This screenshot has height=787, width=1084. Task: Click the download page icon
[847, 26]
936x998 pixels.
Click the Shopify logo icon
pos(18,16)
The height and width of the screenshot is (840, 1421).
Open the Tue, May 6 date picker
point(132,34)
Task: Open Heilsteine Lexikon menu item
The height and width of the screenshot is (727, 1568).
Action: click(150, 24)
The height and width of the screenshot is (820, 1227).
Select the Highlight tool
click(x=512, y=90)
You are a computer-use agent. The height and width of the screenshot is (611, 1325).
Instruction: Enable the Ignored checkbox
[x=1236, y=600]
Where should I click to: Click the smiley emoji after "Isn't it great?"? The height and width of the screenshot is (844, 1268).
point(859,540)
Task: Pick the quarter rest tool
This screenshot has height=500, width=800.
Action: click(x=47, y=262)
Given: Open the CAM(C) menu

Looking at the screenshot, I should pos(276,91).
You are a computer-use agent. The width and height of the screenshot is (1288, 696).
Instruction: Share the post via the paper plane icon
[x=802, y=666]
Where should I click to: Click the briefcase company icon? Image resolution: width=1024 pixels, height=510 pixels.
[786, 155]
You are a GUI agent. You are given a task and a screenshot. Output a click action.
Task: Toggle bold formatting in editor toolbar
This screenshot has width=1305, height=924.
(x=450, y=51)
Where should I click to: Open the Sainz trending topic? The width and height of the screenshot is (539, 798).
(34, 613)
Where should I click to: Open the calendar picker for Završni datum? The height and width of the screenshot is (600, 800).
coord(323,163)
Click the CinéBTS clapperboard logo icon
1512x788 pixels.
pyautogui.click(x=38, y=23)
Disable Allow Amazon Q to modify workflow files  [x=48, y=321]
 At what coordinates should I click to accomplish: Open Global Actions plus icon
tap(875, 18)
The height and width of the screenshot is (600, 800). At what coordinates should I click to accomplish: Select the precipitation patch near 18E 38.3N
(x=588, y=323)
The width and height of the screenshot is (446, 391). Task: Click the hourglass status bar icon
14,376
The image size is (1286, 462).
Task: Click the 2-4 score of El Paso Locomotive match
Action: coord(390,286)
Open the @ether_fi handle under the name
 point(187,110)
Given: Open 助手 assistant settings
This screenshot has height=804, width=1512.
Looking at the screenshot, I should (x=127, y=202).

★ ★ ★ ★

→ **Required work**
Scan the records above line by line, counting those where the word "agent" appears, and give the count alone.

→ **Solved exercise**
3